WORKING DATA:

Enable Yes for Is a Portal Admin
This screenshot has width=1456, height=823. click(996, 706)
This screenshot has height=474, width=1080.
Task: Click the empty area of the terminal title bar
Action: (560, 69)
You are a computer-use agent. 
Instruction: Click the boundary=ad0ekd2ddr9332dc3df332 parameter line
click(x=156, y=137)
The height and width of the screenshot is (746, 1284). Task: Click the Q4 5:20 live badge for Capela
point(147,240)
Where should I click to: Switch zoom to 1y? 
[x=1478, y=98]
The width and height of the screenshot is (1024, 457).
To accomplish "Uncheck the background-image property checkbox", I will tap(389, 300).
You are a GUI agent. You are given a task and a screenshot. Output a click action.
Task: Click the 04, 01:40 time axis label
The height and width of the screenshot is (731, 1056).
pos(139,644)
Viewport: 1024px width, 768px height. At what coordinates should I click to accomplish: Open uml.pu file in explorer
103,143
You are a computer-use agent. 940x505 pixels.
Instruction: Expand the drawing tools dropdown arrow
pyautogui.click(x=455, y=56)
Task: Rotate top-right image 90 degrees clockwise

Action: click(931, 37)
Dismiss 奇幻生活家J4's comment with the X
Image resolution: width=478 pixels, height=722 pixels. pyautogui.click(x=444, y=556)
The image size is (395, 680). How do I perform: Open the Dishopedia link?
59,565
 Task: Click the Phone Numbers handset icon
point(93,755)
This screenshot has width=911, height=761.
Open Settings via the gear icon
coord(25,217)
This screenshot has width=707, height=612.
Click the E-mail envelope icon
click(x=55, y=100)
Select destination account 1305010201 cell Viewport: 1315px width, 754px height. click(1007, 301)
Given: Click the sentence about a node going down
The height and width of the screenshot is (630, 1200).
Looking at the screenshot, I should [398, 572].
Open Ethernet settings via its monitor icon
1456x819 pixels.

DESCRIPTION OF THE TASK:
Return these items line for line, unaltered, from the first through the last.

RESPONSE:
Enable Yes for Is a Portal Admin
This screenshot has width=1456, height=823. click(996, 706)
This screenshot has height=474, width=1080.
Task: Click the empty area of the terminal title bar
Action: (560, 69)
You are a computer-use agent. 
Instruction: Click the boundary=ad0ekd2ddr9332dc3df332 parameter line
click(x=156, y=137)
The height and width of the screenshot is (746, 1284). Task: Click the Q4 5:20 live badge for Capela
point(147,240)
Where should I click to: Switch zoom to 1y? 
[x=1478, y=98]
The width and height of the screenshot is (1024, 457).
To accomplish "Uncheck the background-image property checkbox", I will tap(389, 300).
You are a GUI agent. You are given a task and a screenshot. Output a click action.
Task: Click the 04, 01:40 time axis label
The height and width of the screenshot is (731, 1056).
pos(139,644)
Viewport: 1024px width, 768px height. At what coordinates should I click to accomplish: Open uml.pu file in explorer
103,143
You are a computer-use agent. 940x505 pixels.
Instruction: Expand the drawing tools dropdown arrow
pyautogui.click(x=455, y=56)
Task: Rotate top-right image 90 degrees clockwise

Action: click(931, 37)
Dismiss 奇幻生活家J4's comment with the X
Image resolution: width=478 pixels, height=722 pixels. pyautogui.click(x=444, y=556)
The image size is (395, 680). How do I perform: Open the Dishopedia link?
59,565
 Task: Click the Phone Numbers handset icon
point(93,755)
This screenshot has width=911, height=761.
Open Settings via the gear icon
coord(25,217)
This screenshot has width=707, height=612.
Click the E-mail envelope icon
click(x=55, y=100)
Select destination account 1305010201 cell Viewport: 1315px width, 754px height. click(1007, 301)
Given: Click the sentence about a node going down
The height and width of the screenshot is (630, 1200).
Looking at the screenshot, I should [398, 572].
Open Ethernet settings via its monitor icon
1456x819 pixels.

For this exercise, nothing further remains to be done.